Since it seems like malwarebytes removed some stuff, I'm now going to restart, then re-run 'mwav', try and zip it, and get it onboard here, nice and updated.

In fact all 4...
HJT
Mwav
malwarebytes
combofix

I appreciate all your assistance and patience.

[rleau21]

Ok, it took a while, but here are the 4 new logs, after they all ran once, and then I restarted.

Hope you can make something of it...

***

THANKS!!! You guys rock, as usual!

[PhilliePhan]

Here's the log for Malware Bytes (which seems like a pretty powerful tool for such a non-flashy-looking free device).

It is a very nice tool in the fight against the baddies.

Nothing particularly evil in it - Just the rogue app and some registry remnants.
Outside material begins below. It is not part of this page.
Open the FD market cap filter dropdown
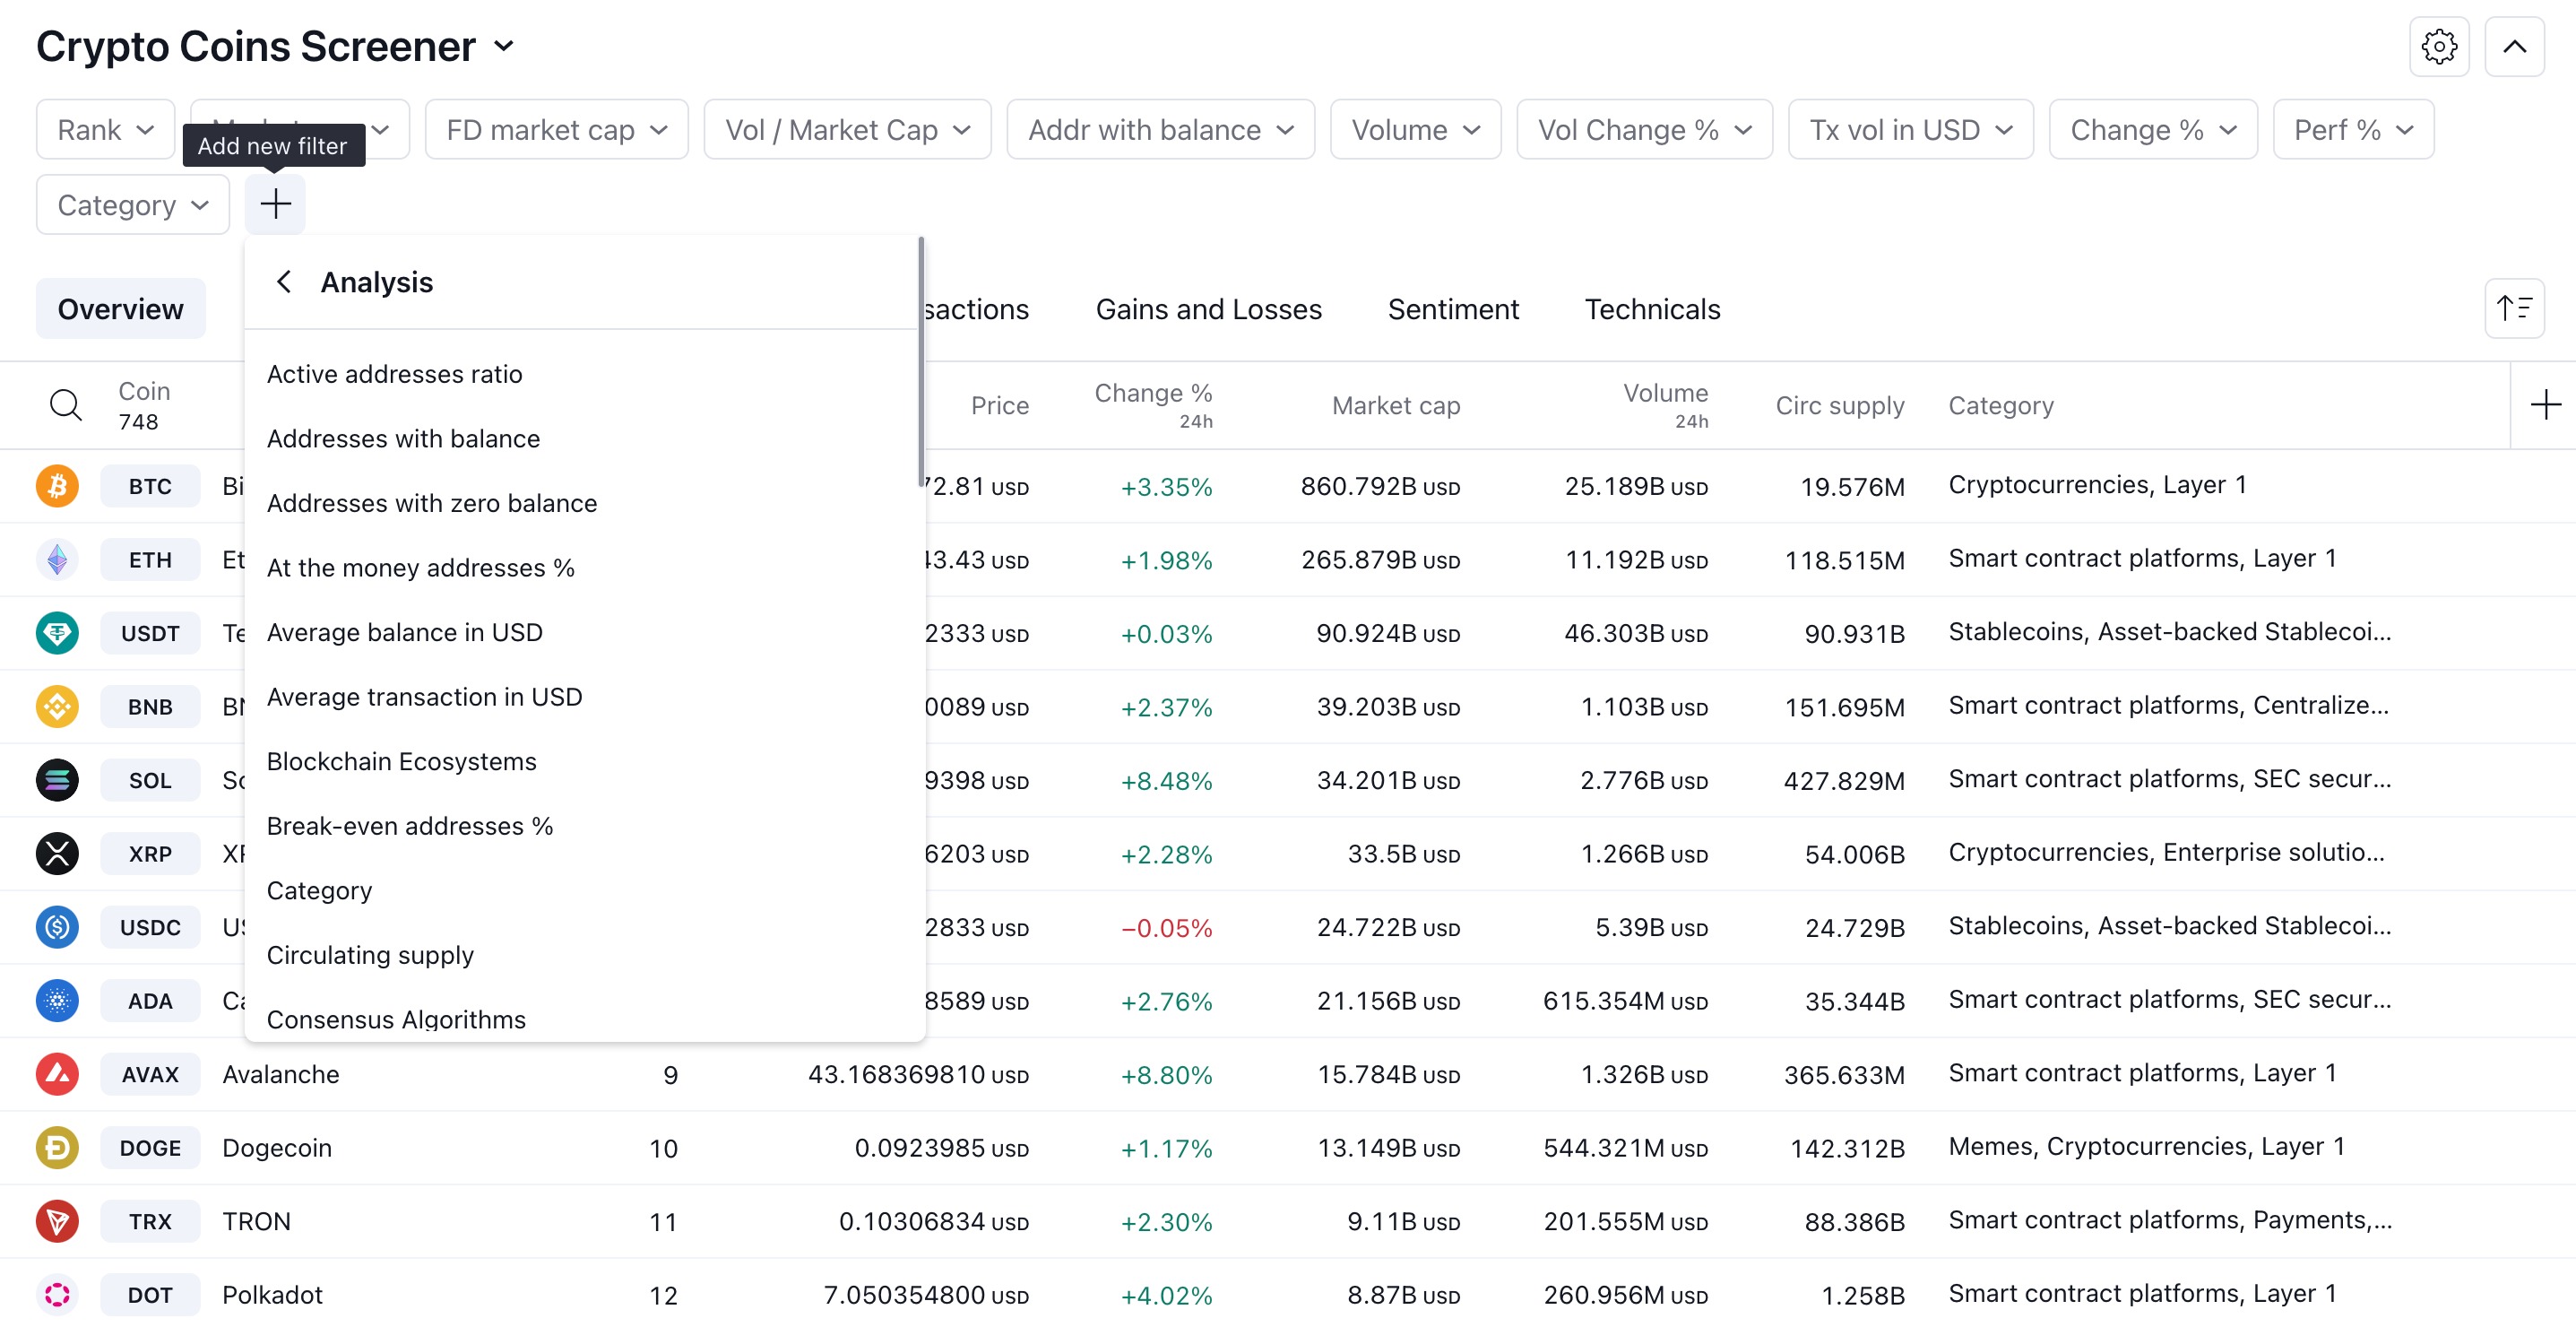 pyautogui.click(x=557, y=129)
The ComboFix (not the latest one you just posted - haven't looked at that yet) log shows some malware as well as a few items I do not recognize. They are new additions:

2008-03-04 19:31 . 2008-03-04 19:31 0 --a------ C:\23990098.$$$
2008-03-04 19:26 . 2008-03-04 19:26 <DIR> d-a------ C:\WINDOWS\zts2.exe
2008-03-04 19:26 . 2008-03-04 19:26 <DIR> d-a------ C:\WINDOWS\system32\vcmgcd32.dll
2008-03-04 19:26 . 2008-03-04 19:26 <DIR> d-a------ C:\WINDOWS\system32\iifgfgf.dll
2008-03-04 19:26 . 2008-03-04 19:26 <DIR> d-a------ C:\WINDOWS\rundll16.exe
2008-03-04 19:26 . 2008-03-04 19:26 <DIR> d-a------ C:\WINDOWS\rundl132.dll
2008-03-04 19:26 . 2008-03-04 19:26 <DIR> d-a------ C:\WINDOWS\logo1_.exe
2008-03-04 14:23 . 2004-08-04 07:00 146,432 --a------ C:\WINDOWS\R.COM
2008-03-04 14:23 . 2008-03-04 19:47 50 --a------ C:\WINDOWS\Lic.xxx
2008-03-03 00:48 . 2004-08-04 07:00 388,608 --a------ C:\CF28307.exe

You may need to submit them at Jotti or VirusTotal for analysis - I'd bet they are all malware and need to be deleted.....

PP

[Gizmokid2005]

For the log, can you zip that to a .rar or .zip file? You can use 7zip to do both, or use Winzip to put it in a zip file. If you you use the best compression you should be able to upload it. If you can't, plase let us know.